Co-ops at heart of NZ agri
In the first of four articles, Rural News looks at challenges facing these businesses, along with the opportunities presented by the co-operative model:
The cooperative business model has stood the test of time and thrives worldwide; New Zealand is an outstanding example of its enduring success.
With member ownership and sustainability at its heart, the co-operative business model goes back almost three centuries to its origins in the UK.
In NZ our first known cooperative was formed on John Mathieson’s dairy farm on Otago Peninsula in 1871 and is part of what we now know as Fonterra.
NZ now has at least 100 registered cooperative businesses and organisations. Together, their annual revenues exceed $43 billion – almost 15% of our GDP. Globally there are an estimated 2.6 million co-operatives that turn over at least $US3 trillion a year and employ 250m people.
Cooperative members are usually either suppliers or customers of their organisation although some overseas co-operatives are owned by their staff.
The business model is reasonably simple: benefits are provided to members either on the basis of volumes supplied and/or the amount of business transacted with the organisation. In the case of volumes supplied, an initial (opening) price is paid for products such as milk, meat and horticultural products by the organisation at the beginning of the financial year and a final payout is made at the end of the year once annual returns are finalised. With consumer-owned co-operatives, prices for products (such as building products or fertiliser) or services (such as banking or insurance) are charged to customers and a year-end rebate/dividend is paid back to customers once annual returns are finalised.
The Cooperative Companies Act 1996 requires that only 60% of voting rights are to be held by transacting shareholders which, therefore, provides a generous level of capital raising options. Cooperatives are able to raise funds from their members, from publicly issued debt securities such as debentures, from private debt, banks and retained earnings.
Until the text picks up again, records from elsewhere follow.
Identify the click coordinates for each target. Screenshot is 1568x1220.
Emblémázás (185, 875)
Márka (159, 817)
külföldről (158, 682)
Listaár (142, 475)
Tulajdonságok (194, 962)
In recent years Fonterra has listed on the NZX and has differentiated between supplying shareholders (members) and external investors who are able to buy units on the NZX, the latter not being suppliers of milk and having no voting rights.
The cooperative business model is based on economic, social and environmental sustainability. Cooperatives, enduring and successful for decades and centuries, offer stable employment – at least 43,000 jobs in NZ. These jobs are critical to social and economic wellbeing.
Of Cooperative Business NZ’s (CBNZ) full members, 70% have been in business at least 25 years and three are 100 years old or more, including Fonterra (by way of its preceding co-ops) at 145 years. The dairy giant is NZ’s largest organisation by far, having succeeded for decades despite fluctuating market conditions, including its recent challenges from high global milk supply volumes, low commodity prices and over the past 12 months a strengthening NZD against the USD.
Fonterra’s endurance, and the ability of the dairy industry to ride through market downturns, is a reflection of the strength of the cooperative business model. It would appear that light is now beginning to shine on the horizon with the rise in whole milk powder prices (a key indicator) to almost $US3000/tonne and Fonterra’s latest farmgate milk price forecast for 2016-17 to $4.75/kgMS solids, up from $3.90 paid in 2015-16, and $4.40 paid in 2014-15. (As a reflection of the strong variability that can eventuate year on year, a record $8.10 was paid in 2013-14.)
Cooperative organisations, large or small, are committed to serving their members by succeeding commercially while taking due note of the key cooperative principle: concern for community (social responsibility).
One only has to look at the quality of the top three nominations for our recent CBNZ to gain an understanding of how Kiwi co-operatives give back to local communities each year: Farmers Mutual Group with its Farmstrong scheme supporting farmers working through tough times, Foodstuffs South Island with its support for people struggling since the Canterbury earthquakes and supporting young people in education in the South Island, and Fonterra with its Milk in Schools scheme. These organisations care about their members, communities and NZ’ers.
Co-operatives have their own members (customers, clients, suppliers, staff, etc.) now totaling a least one billion globally. Here in NZ we have three cooperative financial institutions with 350,000 members (customers) between them, ie Co-op Money NZ, The Co-operative Bank and Rabobank. That’s almost 8% of all Kiwis. Members in the cooperative sector – suppliers, customers or staff – all benefit from the strength of the co-operative business model and its relative certainty.
NZ has the potential to lead the way globally in achieving all of the United Nations 17 sustainable development goals, however a key factor will be our willingness and ability to work co-operatively with each other. We need to work smarter.
• Craig Presland is the chief executive of Co-operative Business NZ.